At night we look up. As Natalie Merchant sings, "the stars were so many there, they seemed to overlap." I recall showing photographers' shots of the night sky, the real night sky, to city teens convinced the image was photoshopped.
On Thursday, we hike, check out a lookout and a cave, and then make our gradual way out, with plans to meet some old friends in Hanover, Ontario, near where they live and both work. I met Carrie in the early 1980s, and she was once an integral part of my life. Dan attended the same university at the same time, but I did not encounter him until, I think, 1989, when he and Carrie were dating. We've been in touch, but I have not seen them in twenty years.
We stop en route in a small Lake Huron town, for lunch and rest. My current health requires regular rest, and a two-hour morning hike is pushing things. My wife and I walk out on a jetty which bends to form a small marina, and find a bench wide enough for both of us to sleep on. A woman has moored a boat nearby and sleeps. A twentysomething couple look out on Georgian Bay.
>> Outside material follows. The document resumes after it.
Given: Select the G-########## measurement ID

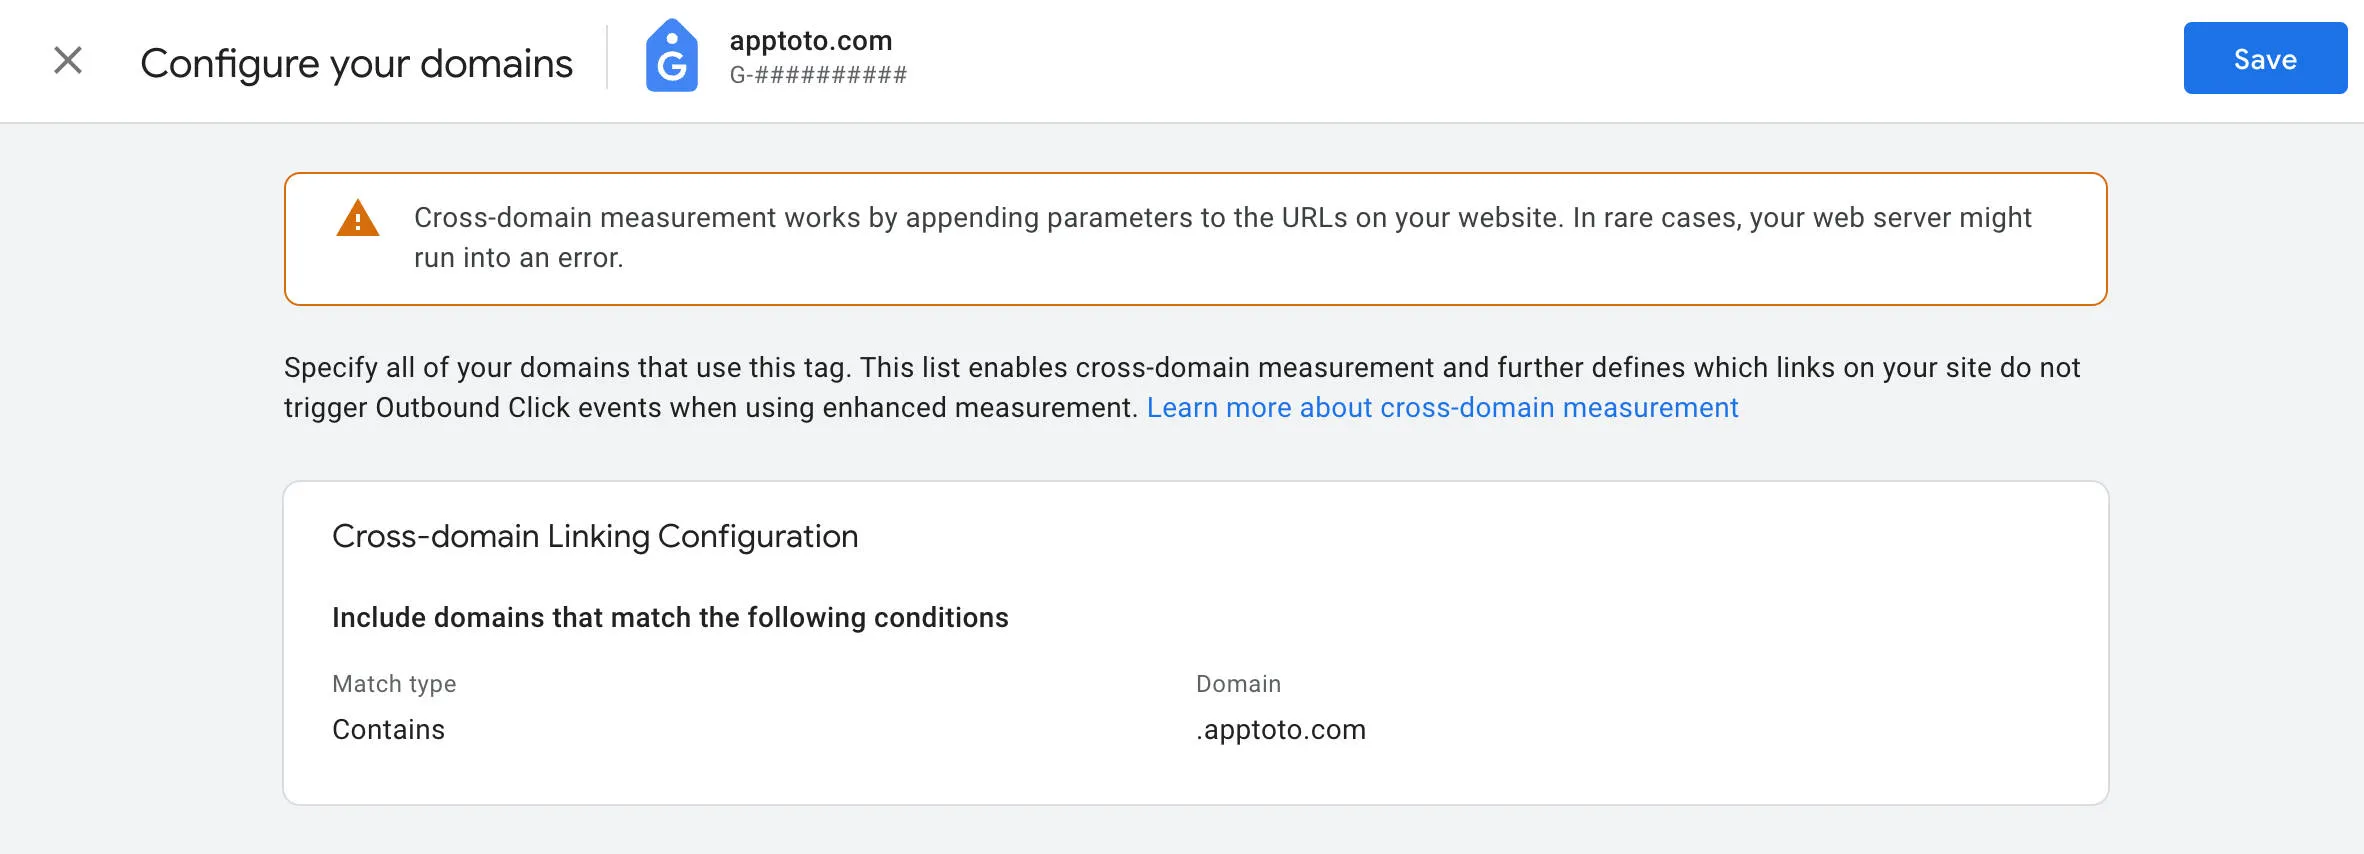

Some kids play in the water on the port side, laughter across the waves prompted by splashing and fart jokes. Four girls, about twelve or thirteen, dive and swim on the other.
We ask the diving girls what the water's like. "Cold," one says. "Not too cold."
We awake; the boat-woman still sleeps, the kids still play, and the couple have departed. The adolescents sit on the rocks where the jetty bends. As we walk towards them, one says, screeching too high, "Ah! There are people!"
After that reaction, I have to keep an ear open as we walk back to shore.
"It was like, April."
"It was after April. I got mine in April. You had yours right after Insert Trendy Girl's Name's party."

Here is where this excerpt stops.